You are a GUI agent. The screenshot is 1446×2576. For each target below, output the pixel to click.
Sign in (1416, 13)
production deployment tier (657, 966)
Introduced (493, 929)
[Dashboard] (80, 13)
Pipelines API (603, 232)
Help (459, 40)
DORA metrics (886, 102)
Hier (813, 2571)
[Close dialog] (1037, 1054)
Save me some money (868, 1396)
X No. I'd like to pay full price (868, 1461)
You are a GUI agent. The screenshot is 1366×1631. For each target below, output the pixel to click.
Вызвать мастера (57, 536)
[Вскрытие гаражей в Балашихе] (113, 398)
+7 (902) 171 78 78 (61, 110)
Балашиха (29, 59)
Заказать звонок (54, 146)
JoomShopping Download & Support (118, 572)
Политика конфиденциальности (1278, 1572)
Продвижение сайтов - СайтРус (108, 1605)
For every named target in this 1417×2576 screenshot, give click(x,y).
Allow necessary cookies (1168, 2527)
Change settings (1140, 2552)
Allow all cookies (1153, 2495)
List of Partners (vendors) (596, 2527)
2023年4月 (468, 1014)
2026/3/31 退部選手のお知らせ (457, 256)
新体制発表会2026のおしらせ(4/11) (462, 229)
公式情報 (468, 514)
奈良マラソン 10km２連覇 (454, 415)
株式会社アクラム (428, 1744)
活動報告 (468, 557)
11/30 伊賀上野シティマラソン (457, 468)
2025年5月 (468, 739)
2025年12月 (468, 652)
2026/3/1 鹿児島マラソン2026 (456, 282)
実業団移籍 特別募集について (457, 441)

----------------

From the first line of the listing above through the line that contains "Change settings (1140, 2552)", retype every line exactly, and write nothing else.

You are a GUI agent. The screenshot is 1446×2576. For each target below, output the pixel to click.
Sign in (1416, 13)
production deployment tier (657, 966)
Introduced (493, 929)
[Dashboard] (80, 13)
Pipelines API (603, 232)
Help (459, 40)
DORA metrics (886, 102)
Hier (813, 2571)
[Close dialog] (1037, 1054)
Save me some money (868, 1396)
X No. I'd like to pay full price (868, 1461)
You are a GUI agent. The screenshot is 1366×1631. For each target below, output the pixel to click.
Вызвать мастера (57, 536)
[Вскрытие гаражей в Балашихе] (113, 398)
+7 (902) 171 78 78 (61, 110)
Балашиха (29, 59)
Заказать звонок (54, 146)
JoomShopping Download & Support (118, 572)
Политика конфиденциальности (1278, 1572)
Продвижение сайтов - СайтРус (108, 1605)
For every named target in this 1417×2576 screenshot, give click(x,y).
Allow necessary cookies (1168, 2527)
Change settings (1140, 2552)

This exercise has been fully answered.